06/18/2004◆ ここはヒッカドゥワというところ。スリランカでもっとも名の知れたビーチリゾート。だけど、だれもいない。6月は雨季で、オフシーズン。モンスーンで荒れた海。

◆ なぜだかジャームッシュの映画『ストレンジャー・ザン・パラダイス』の一場面を思い出す。真冬のエリー湖。何も見えない。だれもいない。

06/18/2004◆ ヒッカドゥワで泊まったのは「PARADISO HOTEL」。ほかにはだれもいない。ワタシは Stranger in Paradise。天国ホテルで極楽極楽。

◆ ヌワラエリアの郊外に、バスが止まっていた。ワタシにはなじみのある塗装色。どうみても京都の市バス。京都の市バスを京都で見てもなんということはないけれど、スリランカで京都の市バスを見るのは妙な気分がする。
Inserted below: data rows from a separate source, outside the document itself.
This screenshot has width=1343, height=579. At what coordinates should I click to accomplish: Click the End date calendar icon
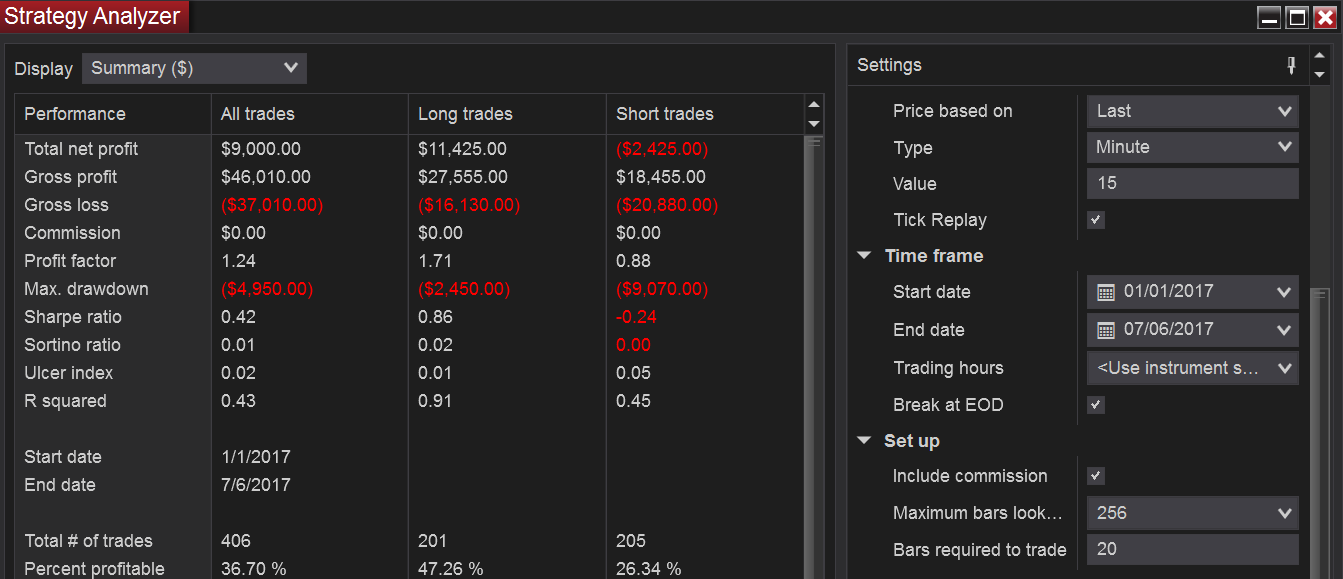1105,330
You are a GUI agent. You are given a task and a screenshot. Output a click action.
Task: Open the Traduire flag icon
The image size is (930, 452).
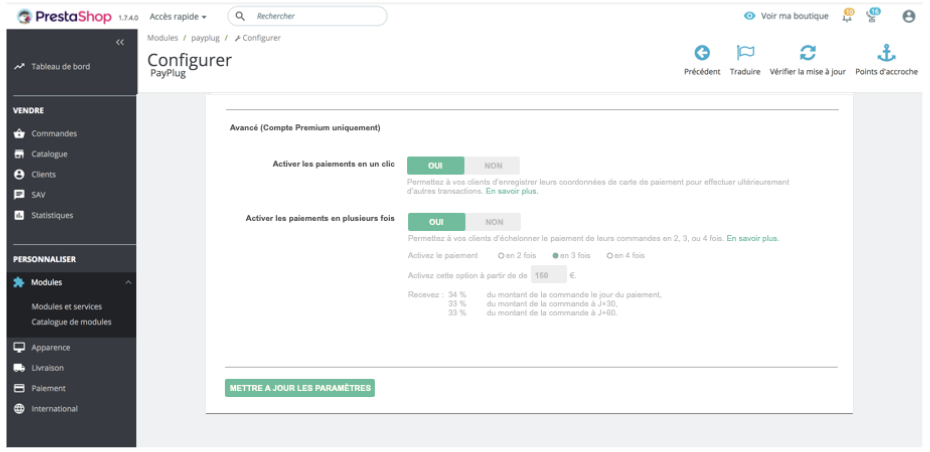point(745,53)
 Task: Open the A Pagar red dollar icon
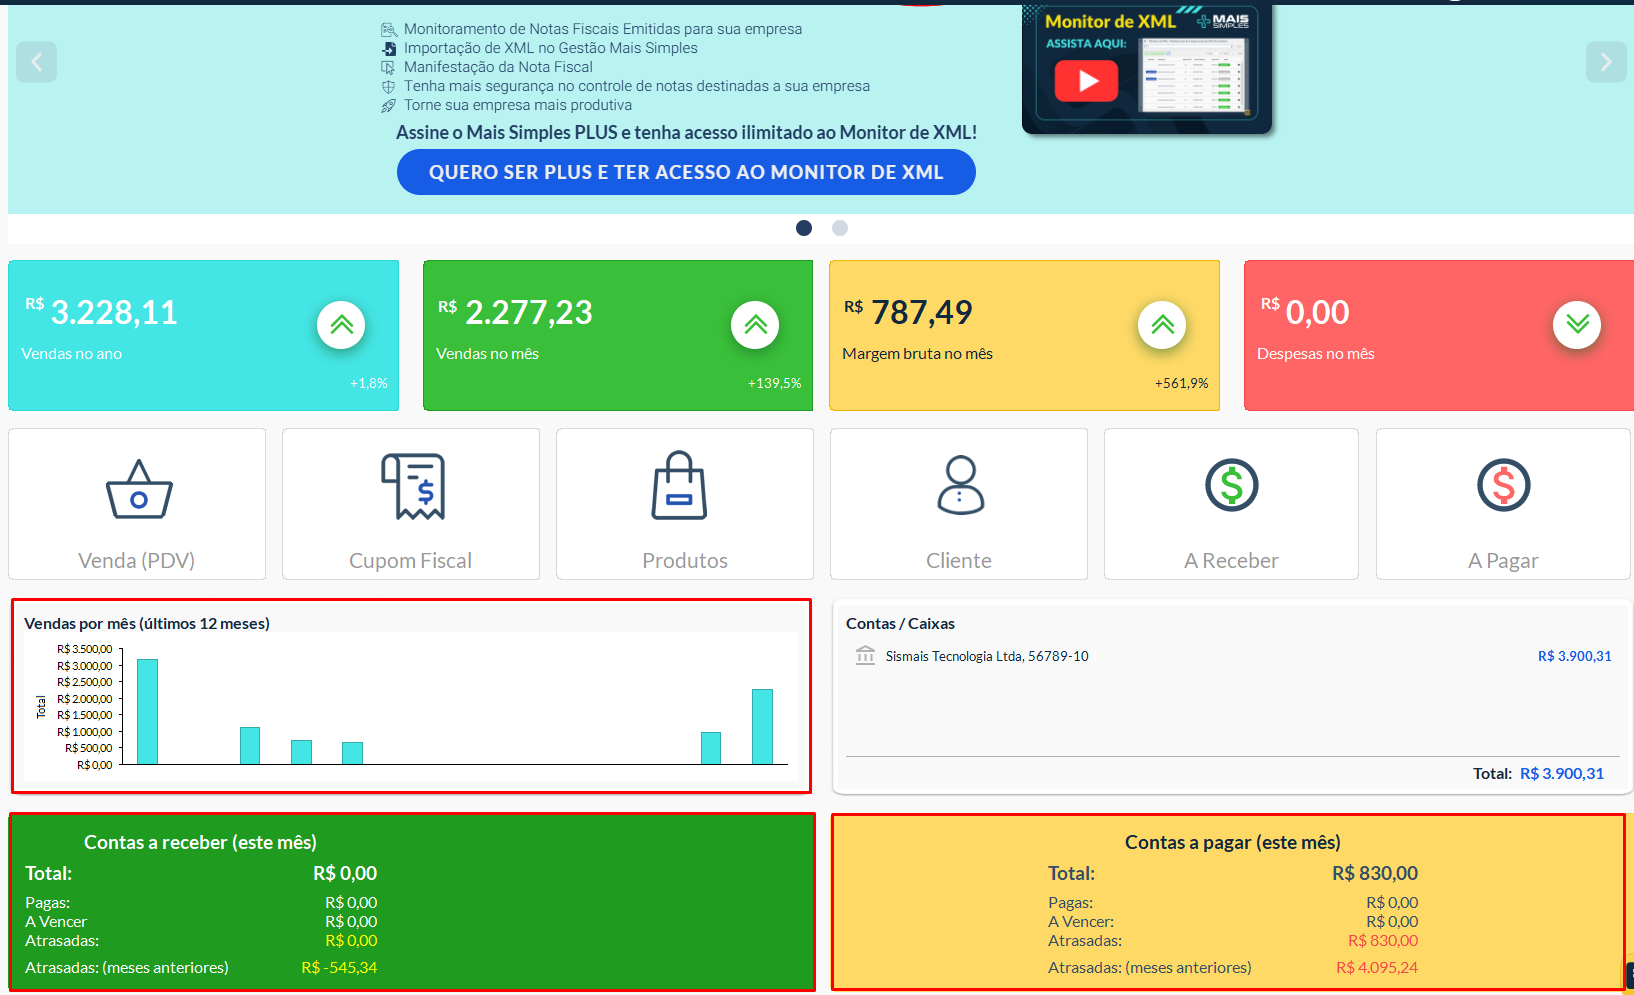click(1503, 485)
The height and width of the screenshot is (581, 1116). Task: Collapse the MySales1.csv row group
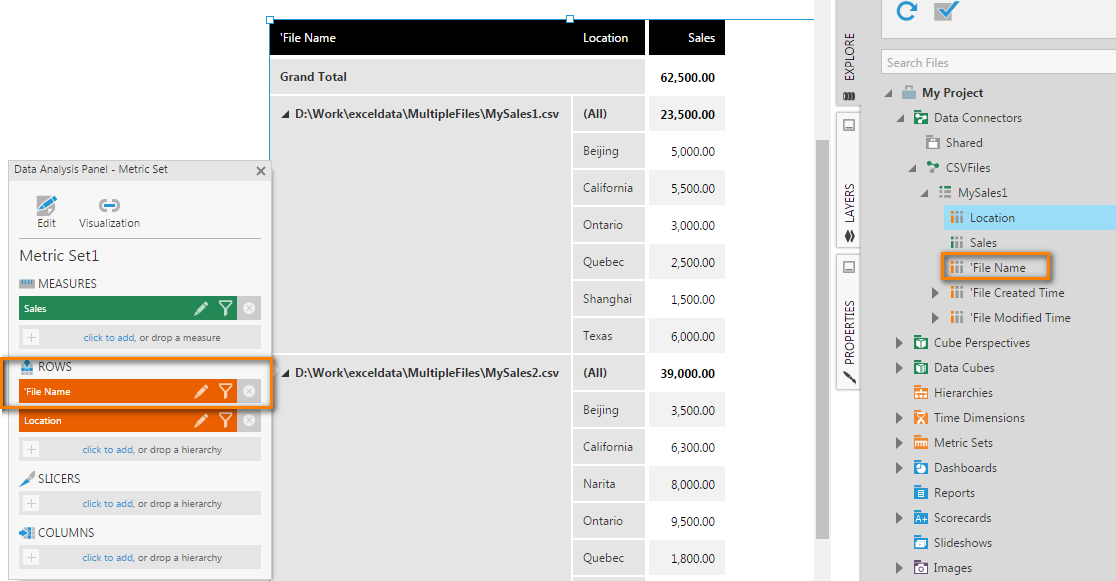(x=285, y=115)

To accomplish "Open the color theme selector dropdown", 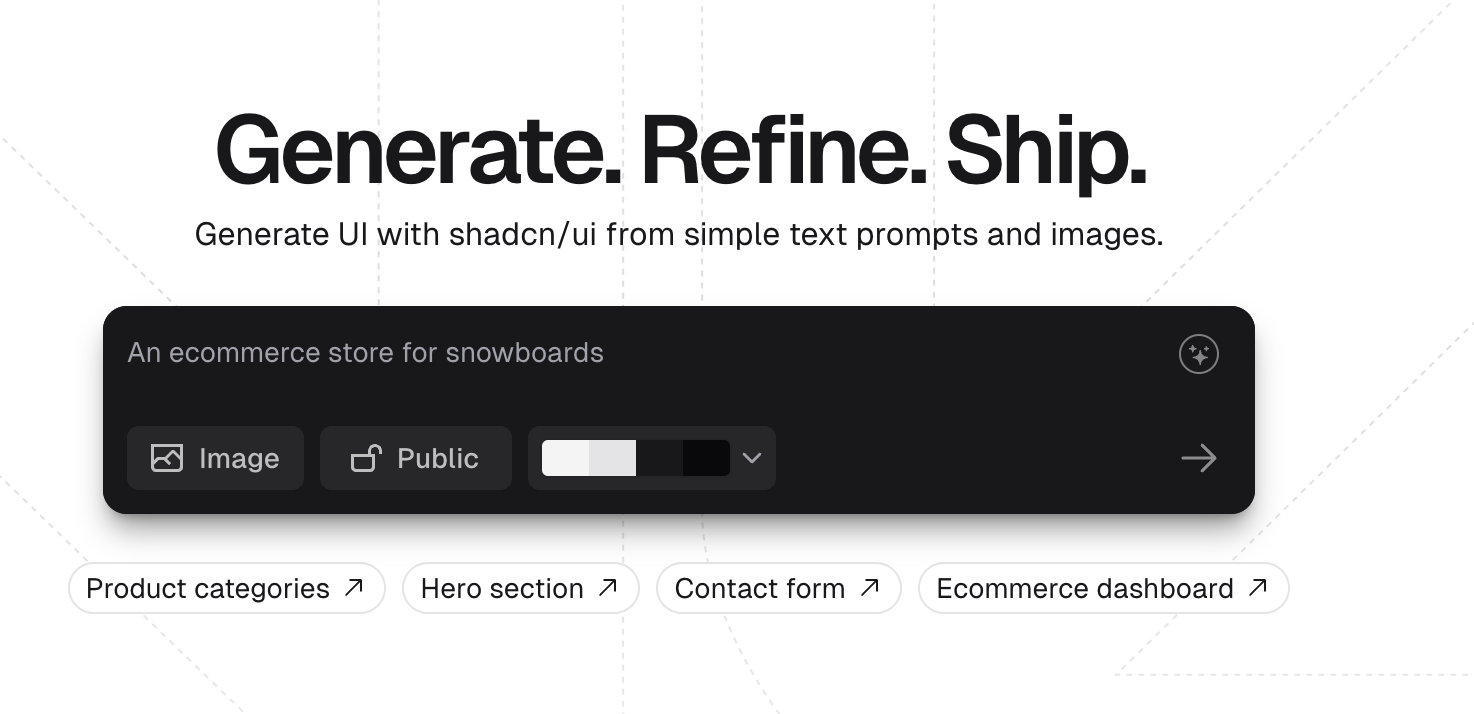I will click(651, 458).
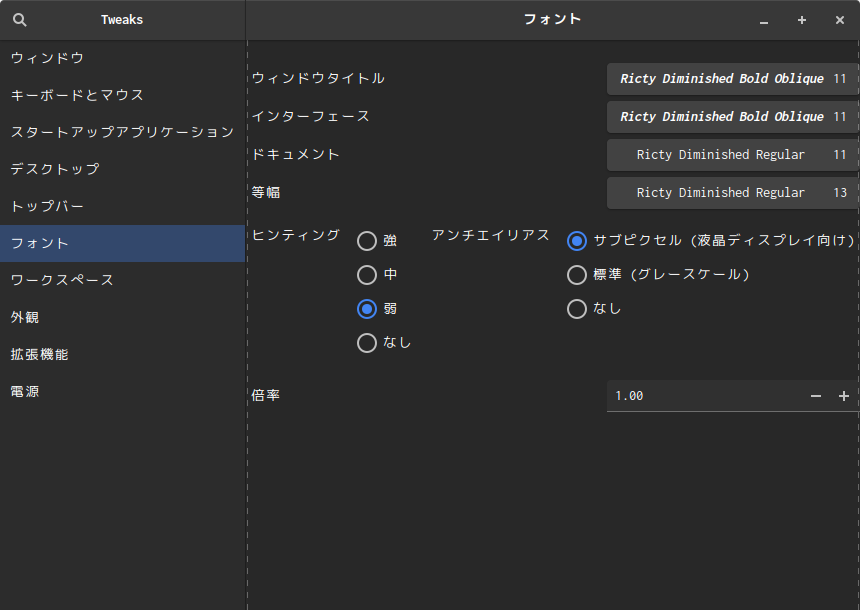Enable 標準（グレースケール） antialiasing
Viewport: 860px width, 610px height.
[577, 275]
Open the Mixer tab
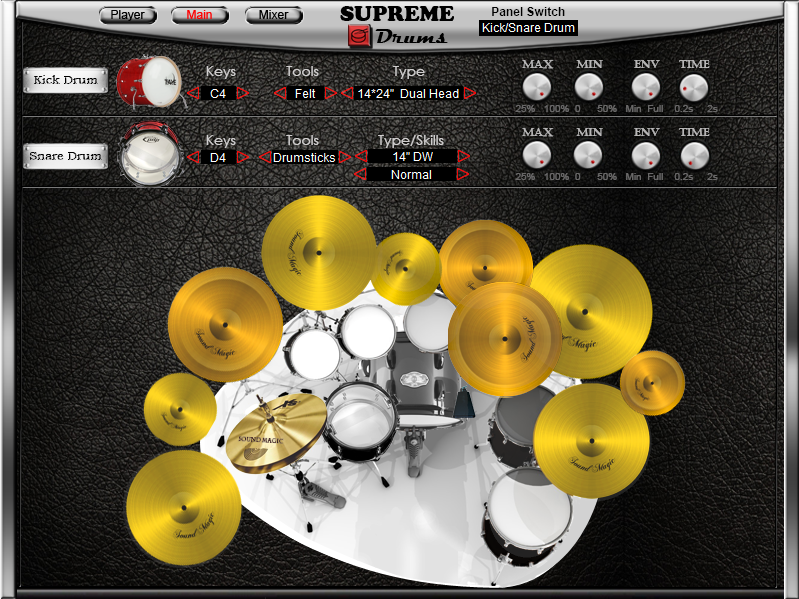This screenshot has width=799, height=599. [x=273, y=15]
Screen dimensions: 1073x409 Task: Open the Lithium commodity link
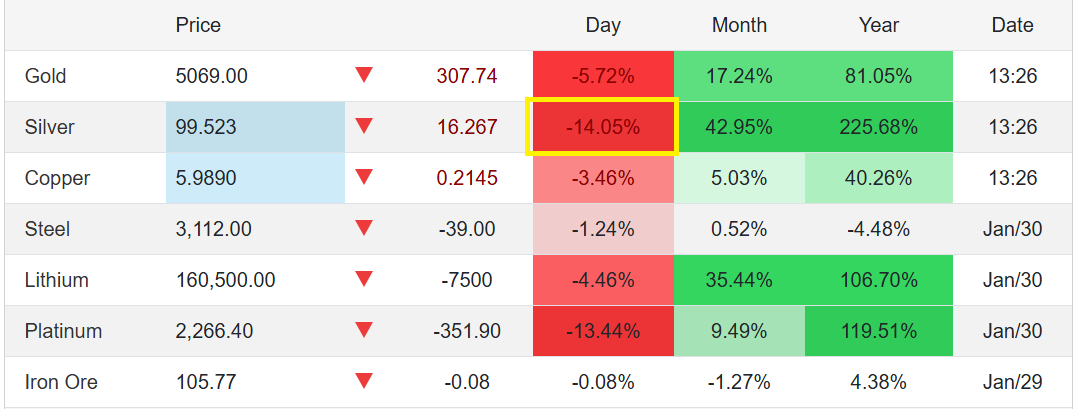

表示をみると、RAJARATA UNIVERCITY OF SRI LANKA とあって、どうやら大学のバスのようだ。中にはいると、路線図などもそのままで、ますます妙な気分がした。

◆ こんな 「たまたま」 は不思議と呼びたい。ワタシは京都生まれだったから。そうして、旅先で知り合って、このバスを一緒に見た女の子も京都のひとだったから。なんだか、できすぎた話、ではある。